[Exercise inputs Boundary: Start]

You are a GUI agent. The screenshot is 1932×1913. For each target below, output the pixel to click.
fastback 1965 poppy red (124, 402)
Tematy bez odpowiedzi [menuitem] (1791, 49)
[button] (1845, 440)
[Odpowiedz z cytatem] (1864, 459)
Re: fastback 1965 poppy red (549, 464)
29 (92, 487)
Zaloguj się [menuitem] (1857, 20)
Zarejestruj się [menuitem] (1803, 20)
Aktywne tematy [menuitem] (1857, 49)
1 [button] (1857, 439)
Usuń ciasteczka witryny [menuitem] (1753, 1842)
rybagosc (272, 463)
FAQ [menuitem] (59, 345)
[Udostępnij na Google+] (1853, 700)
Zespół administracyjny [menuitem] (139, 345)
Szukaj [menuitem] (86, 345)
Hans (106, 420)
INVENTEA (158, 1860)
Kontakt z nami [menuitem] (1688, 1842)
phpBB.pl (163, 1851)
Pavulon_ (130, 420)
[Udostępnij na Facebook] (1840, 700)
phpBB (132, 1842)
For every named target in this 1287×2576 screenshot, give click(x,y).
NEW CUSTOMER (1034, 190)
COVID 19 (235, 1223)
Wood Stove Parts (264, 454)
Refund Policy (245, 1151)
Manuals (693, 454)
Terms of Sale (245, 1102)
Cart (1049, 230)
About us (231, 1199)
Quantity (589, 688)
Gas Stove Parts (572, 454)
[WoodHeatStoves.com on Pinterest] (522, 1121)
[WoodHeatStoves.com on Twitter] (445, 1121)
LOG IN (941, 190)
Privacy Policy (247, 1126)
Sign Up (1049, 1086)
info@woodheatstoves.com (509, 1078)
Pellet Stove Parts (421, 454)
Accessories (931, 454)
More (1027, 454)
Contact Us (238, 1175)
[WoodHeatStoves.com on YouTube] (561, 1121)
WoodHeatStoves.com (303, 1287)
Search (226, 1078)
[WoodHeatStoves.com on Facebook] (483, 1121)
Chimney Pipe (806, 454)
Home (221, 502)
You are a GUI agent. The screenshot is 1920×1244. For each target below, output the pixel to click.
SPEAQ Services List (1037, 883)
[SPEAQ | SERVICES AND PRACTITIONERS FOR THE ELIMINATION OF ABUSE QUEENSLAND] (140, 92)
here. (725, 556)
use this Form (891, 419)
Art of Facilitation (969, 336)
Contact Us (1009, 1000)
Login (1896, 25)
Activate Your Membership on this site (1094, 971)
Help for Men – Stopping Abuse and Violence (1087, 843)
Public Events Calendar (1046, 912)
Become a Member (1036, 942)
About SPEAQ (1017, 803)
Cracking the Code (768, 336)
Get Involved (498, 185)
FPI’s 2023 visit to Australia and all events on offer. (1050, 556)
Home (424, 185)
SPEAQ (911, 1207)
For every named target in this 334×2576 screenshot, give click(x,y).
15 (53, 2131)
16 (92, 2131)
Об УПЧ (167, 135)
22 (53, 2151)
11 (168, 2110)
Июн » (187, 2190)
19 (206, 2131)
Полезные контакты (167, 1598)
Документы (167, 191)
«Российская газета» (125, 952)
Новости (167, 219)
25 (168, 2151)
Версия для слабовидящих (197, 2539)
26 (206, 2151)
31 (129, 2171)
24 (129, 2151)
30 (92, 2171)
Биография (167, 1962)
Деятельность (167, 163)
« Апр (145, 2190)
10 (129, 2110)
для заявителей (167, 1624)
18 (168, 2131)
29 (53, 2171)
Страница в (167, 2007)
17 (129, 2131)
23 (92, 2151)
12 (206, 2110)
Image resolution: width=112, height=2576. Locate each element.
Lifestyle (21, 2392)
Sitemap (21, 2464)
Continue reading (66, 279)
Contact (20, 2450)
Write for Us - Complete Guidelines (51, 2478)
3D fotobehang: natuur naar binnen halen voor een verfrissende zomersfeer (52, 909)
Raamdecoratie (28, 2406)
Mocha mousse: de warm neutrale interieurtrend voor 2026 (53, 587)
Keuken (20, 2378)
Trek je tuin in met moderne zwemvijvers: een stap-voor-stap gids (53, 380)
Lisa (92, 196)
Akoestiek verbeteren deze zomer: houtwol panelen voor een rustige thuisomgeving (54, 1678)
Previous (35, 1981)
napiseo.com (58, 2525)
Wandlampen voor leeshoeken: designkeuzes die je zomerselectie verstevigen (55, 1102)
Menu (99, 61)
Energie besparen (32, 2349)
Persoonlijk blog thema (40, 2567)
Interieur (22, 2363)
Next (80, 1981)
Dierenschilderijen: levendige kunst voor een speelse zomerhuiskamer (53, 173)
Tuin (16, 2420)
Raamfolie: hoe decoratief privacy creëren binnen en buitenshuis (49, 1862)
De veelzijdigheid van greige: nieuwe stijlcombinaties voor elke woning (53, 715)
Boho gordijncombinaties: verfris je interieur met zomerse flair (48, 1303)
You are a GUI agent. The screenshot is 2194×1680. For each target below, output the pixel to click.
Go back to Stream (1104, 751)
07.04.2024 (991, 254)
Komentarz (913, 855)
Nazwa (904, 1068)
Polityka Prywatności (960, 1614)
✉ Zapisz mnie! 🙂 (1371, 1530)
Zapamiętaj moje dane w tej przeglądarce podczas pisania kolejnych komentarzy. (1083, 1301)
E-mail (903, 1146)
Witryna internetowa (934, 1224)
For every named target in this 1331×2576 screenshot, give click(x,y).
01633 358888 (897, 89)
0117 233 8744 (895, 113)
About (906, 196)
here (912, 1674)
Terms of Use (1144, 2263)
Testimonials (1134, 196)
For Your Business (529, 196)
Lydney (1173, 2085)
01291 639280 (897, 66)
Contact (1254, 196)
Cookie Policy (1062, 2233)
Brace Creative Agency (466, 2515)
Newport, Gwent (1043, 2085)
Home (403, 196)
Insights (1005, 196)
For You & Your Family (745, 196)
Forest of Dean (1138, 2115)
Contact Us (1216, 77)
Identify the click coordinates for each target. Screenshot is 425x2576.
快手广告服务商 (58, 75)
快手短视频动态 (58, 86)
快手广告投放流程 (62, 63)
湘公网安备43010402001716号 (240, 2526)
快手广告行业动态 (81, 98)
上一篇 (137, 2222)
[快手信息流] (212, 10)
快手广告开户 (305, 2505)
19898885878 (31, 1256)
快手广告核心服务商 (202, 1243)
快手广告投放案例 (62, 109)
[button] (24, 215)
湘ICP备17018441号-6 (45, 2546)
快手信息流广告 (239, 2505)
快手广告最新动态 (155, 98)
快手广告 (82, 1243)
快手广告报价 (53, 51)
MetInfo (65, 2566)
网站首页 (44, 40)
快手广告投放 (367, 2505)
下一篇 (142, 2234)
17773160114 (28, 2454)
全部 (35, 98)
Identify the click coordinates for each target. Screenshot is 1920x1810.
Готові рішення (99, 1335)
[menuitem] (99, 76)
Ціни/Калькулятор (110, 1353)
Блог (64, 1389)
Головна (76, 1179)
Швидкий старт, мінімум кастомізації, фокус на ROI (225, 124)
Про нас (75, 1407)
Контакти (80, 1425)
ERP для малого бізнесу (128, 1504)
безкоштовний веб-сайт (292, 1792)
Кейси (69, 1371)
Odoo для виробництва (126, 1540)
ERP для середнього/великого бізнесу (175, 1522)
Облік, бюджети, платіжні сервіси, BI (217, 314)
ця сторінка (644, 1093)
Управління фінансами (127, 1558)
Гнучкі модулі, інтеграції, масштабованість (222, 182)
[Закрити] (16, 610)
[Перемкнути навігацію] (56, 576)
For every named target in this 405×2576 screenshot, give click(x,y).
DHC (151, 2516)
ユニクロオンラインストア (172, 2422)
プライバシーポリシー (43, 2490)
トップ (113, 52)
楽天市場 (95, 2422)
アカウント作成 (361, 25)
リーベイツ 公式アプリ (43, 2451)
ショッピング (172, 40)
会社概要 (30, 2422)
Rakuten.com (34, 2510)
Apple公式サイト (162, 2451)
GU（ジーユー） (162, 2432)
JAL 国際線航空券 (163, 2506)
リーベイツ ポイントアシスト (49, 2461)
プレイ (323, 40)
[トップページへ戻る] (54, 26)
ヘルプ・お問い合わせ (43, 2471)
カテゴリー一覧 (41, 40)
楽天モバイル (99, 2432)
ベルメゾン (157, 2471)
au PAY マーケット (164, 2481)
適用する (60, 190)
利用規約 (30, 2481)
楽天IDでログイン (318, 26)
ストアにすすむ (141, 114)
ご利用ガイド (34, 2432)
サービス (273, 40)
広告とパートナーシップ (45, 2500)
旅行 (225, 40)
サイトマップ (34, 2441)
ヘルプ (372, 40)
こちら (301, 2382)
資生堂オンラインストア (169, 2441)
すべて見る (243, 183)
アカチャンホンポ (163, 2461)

[Exercise inputs Boundary: End]

Filter the records above down to the lines containing "Policy".

» Written response:
Refund Policy (245, 1151)
Privacy Policy (247, 1126)
Cookie Policy (1062, 2233)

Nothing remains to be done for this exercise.